A preferential liquidation clause is a protection mechanism granted to investors which enables them, in the event of an exit (*), to receive some or all of the proceeds of the exit in priority.
(*) an exit is a generic term used to describe any situation corresponding directly or indirectly to a sale of the company('s shares), i.e. a change of control, the sale of all or almost all of the company's assets, an initial public offering (IPO) or the liquidation of the company.
The preferential liquidation clause therefore allows investors to recover their investment in priority to other shareholders, possibly increased by a certain return on investment.
The distribution of exit proceeds will not necessarily be proportional to the distribution of shares among shareholders: investors benefiting from preferential liquidation may receive a share of exit proceeds greater than the proportion of shares they hold in the company.

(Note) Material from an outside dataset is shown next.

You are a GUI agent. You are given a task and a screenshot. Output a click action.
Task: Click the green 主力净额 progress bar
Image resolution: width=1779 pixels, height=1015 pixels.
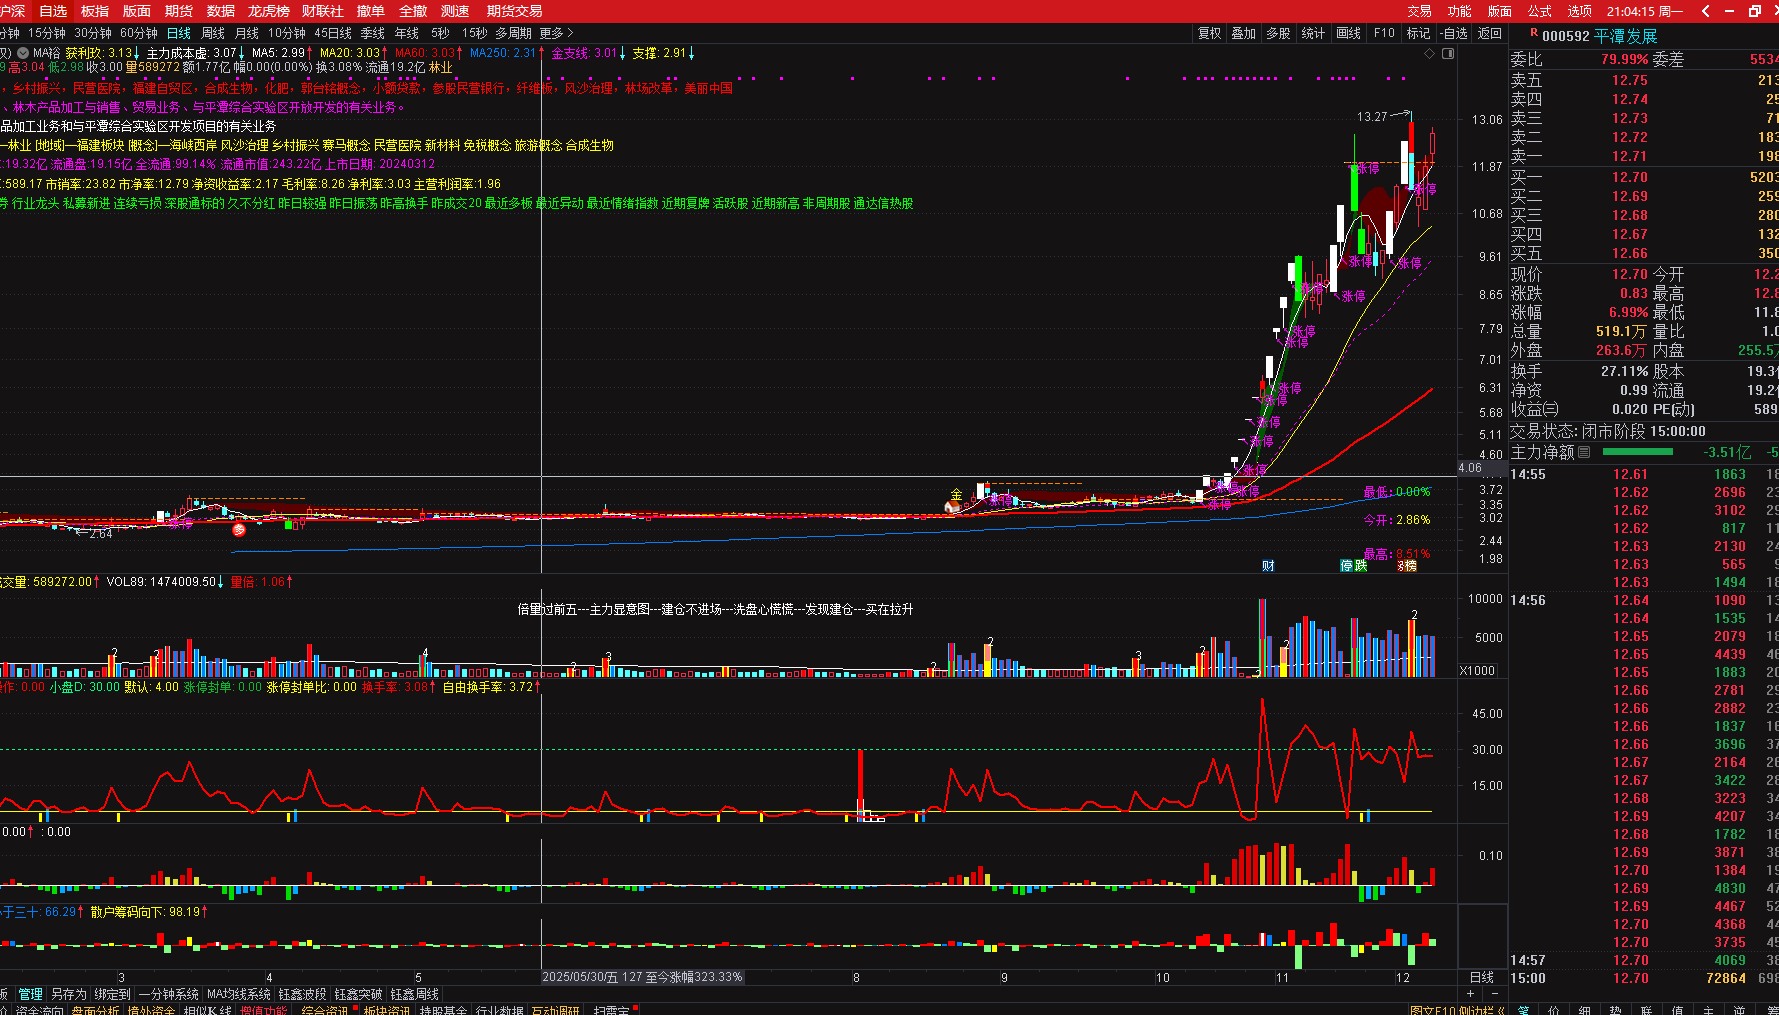point(1637,452)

It is therefore essential to pay particular attention to this clause whether you are a founder or a first-time investor, as the preferential liquidation granted to a new investor may adversely affect your own return on investment and its effects may vary depending on its terms.
How can investors justify such unequal treatment in their favour?
When a company is the subject of equity financing, the price per share paid by professional investors, such as venture capitalists or business angels, is generally much higher than that paid by the founders and initial investors.
To adjust their risk and limit the effects of this difference, professional investors may require the inclusion of a preferential liquidation clause at the time of their investment. This clause is generally included in the shareholders’ agreement and/or the company’s bylaws.
The introduction of a preferential liquidation clause therefore naturally occurs at the same time as discussions on the valuation of the shares at the time of investment.
However, there is considerable freedom in the way the clause is structured, which means that these clauses can be adapted to benefit founders, investors, or a mixture of the two, depending on the proceeds of the exit.